Your assignment
Within the records, determine how many lines contain the word "doTERRA". Your reply must consist of that number only.

Input material
━━━━━━━━━━━━━━━━

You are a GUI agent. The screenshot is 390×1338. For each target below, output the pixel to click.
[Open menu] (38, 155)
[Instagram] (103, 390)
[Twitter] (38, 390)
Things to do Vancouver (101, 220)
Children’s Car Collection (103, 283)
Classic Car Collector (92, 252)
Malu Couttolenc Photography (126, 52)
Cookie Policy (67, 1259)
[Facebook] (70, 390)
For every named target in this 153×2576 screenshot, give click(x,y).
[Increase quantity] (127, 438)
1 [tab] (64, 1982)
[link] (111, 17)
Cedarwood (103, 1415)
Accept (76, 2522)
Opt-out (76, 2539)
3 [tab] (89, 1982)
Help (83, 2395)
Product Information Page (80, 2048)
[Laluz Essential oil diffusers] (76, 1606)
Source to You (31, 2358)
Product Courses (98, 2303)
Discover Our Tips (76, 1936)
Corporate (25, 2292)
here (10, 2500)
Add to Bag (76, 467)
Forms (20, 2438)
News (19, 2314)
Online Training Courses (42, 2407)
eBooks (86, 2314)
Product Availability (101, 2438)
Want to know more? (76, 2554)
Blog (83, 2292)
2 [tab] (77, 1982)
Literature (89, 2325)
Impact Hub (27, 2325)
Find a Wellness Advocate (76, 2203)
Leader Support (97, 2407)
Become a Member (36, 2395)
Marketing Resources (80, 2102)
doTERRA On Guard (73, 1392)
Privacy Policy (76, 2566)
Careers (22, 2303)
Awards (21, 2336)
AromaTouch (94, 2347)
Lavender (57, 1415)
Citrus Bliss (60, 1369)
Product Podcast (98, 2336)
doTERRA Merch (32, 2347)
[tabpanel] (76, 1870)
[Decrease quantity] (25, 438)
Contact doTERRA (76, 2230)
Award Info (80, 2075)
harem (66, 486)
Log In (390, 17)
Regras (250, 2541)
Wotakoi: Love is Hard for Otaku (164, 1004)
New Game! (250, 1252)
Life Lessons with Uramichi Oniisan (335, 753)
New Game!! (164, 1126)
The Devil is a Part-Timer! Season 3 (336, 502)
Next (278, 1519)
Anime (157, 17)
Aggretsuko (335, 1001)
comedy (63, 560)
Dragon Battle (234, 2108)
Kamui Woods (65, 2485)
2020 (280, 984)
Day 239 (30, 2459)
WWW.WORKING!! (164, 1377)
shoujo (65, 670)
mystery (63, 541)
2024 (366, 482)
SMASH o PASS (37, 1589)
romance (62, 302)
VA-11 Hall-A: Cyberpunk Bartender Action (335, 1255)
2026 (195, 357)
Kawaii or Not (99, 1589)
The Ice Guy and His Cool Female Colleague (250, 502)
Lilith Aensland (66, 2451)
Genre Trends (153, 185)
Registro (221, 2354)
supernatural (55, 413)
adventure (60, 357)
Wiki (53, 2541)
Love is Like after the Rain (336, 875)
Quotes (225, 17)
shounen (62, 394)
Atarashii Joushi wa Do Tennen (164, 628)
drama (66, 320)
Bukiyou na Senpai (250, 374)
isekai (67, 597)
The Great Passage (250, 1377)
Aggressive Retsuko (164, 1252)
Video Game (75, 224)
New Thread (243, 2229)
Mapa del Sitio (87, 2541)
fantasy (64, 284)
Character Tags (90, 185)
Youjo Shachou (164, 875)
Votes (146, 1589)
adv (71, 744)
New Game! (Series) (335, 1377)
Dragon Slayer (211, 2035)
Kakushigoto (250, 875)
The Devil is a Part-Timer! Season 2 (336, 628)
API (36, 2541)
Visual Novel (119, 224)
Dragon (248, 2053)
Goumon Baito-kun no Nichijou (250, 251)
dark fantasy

━━━━━━━━━━━━━━━━

Solution to the exercise
3